At the time of his initial appointment there was no Public Health Act. Dr Thompson was of the belief that disease control measures must come through government actions in environment and sanitation. He pushed hard for legislation to address public health in 1885, and when that was unsuccessful, he published a barrage of articles on every outbreak of disease in the colonies at scientific congresses and in journals.

Dr Thompsonalso used his brother, Gerald Thompson, a journalist at the Daily Telegraph, to publish anonymously in the press. 

By what I suspect was sheer force of personality, Dr Thompson was appointed president of the Board of Health in 1896 and a Public Health Act was passed by the colonial government not long thereafter.

Dr Thompson also began appointing microbiologists to Sydney and Newcastle and employing sanitation inspectors. It was lucky he did so, because overseas, the third plague pandemic was emerging in earnest.

The modern plague pandemic began in northern China in the late nineteenth century. As with its predecessors, the disease caused devastation and panic along trade routes. This time, however, those trade routes were primarily shipping routes and included Australian shores. By 1894, Hong Kong was a plague-infected port and Noumea followed in 1898. The first plague death occurred in Sydney in 1900. The victim’s name was Arthur Paine.

He was a 33-year-old delivery man who had daily work at Central Wharf. He was bitten by an infected flea on his left foot and was soon running a high fever with headache, vomiting, diarrhoea and myalgias. On 19 January his attending physician found a swollen lymph node in his groin and notified the Board of Health. 

Dr Thompson confirmed the case himself. Paine and all of his close contacts were moved to the maritime Quarantine Station located at North Head, and he died not long thereafter. 

There were no further confirmed cases in Sydney for a month and the reaction in Australia was surprisingly calm. At the time, the spread of plague via rat fleas was still just a theory, though Dr Thompson, for one, firmly believed it to be true. He campaigned through the media again for an extensive rat eradication program, despite various claims he was being alarmist. 

Unfortunately he proved to be correct. The next death occurred in Sydney on 17 February. Between 1900 and 1925, there were a dozen outbreaks of plague across the nation, taking 1371 lives. Most deaths occurred in Sydney, but there were also outbreaks in Melbourne, Adelaide, Fremantle and Townsville. 

It was a major public health concern. But it would have been a lot worse, had it not been for Australia’s fledgling Department of Public Health.
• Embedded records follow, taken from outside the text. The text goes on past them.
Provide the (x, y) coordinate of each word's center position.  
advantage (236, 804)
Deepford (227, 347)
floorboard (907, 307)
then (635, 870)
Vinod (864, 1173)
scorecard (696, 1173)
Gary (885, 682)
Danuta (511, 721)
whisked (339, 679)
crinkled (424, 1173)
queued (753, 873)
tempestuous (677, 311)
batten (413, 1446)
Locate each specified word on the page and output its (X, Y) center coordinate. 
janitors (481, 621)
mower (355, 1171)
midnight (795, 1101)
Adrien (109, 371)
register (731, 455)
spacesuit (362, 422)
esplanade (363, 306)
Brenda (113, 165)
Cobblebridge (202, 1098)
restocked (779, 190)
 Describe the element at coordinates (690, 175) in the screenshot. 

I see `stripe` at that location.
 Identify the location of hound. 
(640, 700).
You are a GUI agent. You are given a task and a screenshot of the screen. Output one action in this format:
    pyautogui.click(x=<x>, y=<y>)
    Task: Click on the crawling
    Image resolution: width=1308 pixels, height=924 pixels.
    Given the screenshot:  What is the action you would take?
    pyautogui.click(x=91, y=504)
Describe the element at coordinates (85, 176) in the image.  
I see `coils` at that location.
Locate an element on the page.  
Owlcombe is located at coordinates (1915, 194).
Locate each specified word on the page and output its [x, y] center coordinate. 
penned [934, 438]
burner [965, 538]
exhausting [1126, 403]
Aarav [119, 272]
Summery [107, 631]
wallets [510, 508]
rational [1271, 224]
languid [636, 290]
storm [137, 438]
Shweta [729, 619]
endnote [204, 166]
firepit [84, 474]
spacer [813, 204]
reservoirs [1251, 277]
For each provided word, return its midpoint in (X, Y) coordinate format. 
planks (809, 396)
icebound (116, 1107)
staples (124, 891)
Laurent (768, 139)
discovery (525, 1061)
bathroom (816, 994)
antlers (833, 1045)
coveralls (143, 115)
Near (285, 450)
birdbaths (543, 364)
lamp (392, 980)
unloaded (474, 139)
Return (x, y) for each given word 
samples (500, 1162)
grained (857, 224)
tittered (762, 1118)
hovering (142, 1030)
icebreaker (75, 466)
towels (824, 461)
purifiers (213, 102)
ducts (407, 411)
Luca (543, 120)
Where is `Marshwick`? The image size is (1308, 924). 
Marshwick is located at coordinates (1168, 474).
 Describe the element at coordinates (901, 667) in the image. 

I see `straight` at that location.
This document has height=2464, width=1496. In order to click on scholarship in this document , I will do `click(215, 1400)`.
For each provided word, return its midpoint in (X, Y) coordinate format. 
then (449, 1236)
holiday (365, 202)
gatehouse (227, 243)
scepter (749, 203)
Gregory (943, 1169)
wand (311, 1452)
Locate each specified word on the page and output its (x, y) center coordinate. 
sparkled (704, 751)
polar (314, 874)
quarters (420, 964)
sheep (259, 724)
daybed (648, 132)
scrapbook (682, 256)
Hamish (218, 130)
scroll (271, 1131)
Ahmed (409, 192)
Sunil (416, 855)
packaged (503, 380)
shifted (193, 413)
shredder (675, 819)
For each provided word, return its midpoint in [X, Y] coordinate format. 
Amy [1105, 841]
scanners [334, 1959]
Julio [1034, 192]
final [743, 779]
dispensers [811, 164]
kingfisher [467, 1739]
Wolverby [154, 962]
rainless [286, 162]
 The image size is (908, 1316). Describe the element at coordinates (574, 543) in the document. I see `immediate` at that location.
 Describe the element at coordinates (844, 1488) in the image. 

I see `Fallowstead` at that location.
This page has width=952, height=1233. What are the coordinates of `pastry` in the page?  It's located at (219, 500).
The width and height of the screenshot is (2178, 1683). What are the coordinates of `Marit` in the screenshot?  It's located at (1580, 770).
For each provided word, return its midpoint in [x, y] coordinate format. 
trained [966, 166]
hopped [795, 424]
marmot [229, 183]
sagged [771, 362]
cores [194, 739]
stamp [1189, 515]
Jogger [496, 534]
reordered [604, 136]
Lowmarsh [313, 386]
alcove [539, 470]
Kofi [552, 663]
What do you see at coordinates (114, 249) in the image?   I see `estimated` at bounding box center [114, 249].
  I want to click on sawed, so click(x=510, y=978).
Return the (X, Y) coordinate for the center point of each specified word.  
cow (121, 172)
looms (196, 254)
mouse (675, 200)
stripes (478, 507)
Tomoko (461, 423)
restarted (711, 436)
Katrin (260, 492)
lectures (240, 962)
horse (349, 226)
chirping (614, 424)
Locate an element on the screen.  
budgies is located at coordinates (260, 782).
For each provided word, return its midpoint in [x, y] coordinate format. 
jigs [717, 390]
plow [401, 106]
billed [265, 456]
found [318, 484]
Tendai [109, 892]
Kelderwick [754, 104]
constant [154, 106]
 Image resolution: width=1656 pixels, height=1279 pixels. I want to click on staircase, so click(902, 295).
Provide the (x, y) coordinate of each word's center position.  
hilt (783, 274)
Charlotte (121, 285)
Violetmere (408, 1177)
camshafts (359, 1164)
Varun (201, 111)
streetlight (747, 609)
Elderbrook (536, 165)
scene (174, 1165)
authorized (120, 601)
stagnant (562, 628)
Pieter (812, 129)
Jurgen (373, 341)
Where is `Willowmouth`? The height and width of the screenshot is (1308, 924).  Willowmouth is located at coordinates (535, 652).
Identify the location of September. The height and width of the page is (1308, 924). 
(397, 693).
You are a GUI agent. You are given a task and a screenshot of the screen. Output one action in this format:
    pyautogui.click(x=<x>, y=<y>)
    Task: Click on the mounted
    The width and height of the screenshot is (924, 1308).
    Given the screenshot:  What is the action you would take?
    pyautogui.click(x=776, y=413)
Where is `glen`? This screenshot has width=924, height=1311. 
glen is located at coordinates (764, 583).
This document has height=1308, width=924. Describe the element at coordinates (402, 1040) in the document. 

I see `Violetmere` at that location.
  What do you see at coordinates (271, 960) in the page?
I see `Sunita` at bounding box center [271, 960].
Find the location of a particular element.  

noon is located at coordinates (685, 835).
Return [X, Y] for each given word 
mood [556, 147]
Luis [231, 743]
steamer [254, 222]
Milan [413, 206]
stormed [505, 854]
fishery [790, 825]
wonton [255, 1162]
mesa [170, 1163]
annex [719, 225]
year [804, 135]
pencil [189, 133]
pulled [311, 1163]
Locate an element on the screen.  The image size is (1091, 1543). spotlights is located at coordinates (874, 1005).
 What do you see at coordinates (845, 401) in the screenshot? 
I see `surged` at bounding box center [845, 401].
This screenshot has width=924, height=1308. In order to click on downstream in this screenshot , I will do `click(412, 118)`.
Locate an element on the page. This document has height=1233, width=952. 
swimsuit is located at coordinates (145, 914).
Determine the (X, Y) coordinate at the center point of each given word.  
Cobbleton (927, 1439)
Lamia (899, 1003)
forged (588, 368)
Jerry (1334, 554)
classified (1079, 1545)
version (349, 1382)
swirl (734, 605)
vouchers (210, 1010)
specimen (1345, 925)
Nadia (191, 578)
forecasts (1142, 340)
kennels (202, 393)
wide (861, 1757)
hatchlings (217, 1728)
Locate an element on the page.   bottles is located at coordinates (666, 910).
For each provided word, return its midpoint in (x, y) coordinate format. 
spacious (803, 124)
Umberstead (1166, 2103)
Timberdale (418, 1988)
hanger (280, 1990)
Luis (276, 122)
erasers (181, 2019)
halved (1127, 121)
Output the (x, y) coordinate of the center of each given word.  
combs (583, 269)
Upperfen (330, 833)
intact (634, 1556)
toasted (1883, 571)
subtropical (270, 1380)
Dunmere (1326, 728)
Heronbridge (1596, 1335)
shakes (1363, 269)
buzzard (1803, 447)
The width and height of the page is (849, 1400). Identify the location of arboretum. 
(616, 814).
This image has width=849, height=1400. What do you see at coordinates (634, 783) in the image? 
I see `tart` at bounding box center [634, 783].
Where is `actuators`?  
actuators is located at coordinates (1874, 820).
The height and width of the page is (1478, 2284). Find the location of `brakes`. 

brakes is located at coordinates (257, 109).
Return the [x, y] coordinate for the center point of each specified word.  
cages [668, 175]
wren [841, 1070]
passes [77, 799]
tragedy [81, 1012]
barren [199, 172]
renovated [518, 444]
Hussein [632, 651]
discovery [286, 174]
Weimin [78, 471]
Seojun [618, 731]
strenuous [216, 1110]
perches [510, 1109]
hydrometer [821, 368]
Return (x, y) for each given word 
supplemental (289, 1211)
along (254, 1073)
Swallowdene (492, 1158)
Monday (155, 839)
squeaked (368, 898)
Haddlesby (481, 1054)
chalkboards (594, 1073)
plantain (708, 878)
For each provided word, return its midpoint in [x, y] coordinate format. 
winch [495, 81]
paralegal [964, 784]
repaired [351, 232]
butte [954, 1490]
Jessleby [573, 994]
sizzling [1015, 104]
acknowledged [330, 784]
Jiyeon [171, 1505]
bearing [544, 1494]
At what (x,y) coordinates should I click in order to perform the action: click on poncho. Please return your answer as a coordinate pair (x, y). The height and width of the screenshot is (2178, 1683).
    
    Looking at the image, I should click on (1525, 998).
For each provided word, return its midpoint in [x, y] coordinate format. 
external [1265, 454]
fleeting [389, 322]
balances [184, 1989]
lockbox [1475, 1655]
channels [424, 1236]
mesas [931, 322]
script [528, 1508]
Dr Thompson, alongside his microbiologists Dr Frank Tidswell and Dr William Armstrong, are the reason I am able to tell you today with authority that plague is transmitted via rat fleas.

These three Australian doctors not only did the ground-breaking research that provided that confirmation of the theory, but also provided the impetus for the public health measures that helped contain its spread. This included putting a bounty on rats, educating the public on handling dead rats and fleas, quarantine of affected individuals and close contacts, and improvement of the quarantine facilities. Australia’s approach to quarantine in general has been unparalleled ever since. 

Today, plague remains endemic in parts of Africa, Asia and the Western United States. Human infections still occur and can be severe. Luckily, we have urban planning in Australia that prevents plague pandemics, and it is now a treatable infection.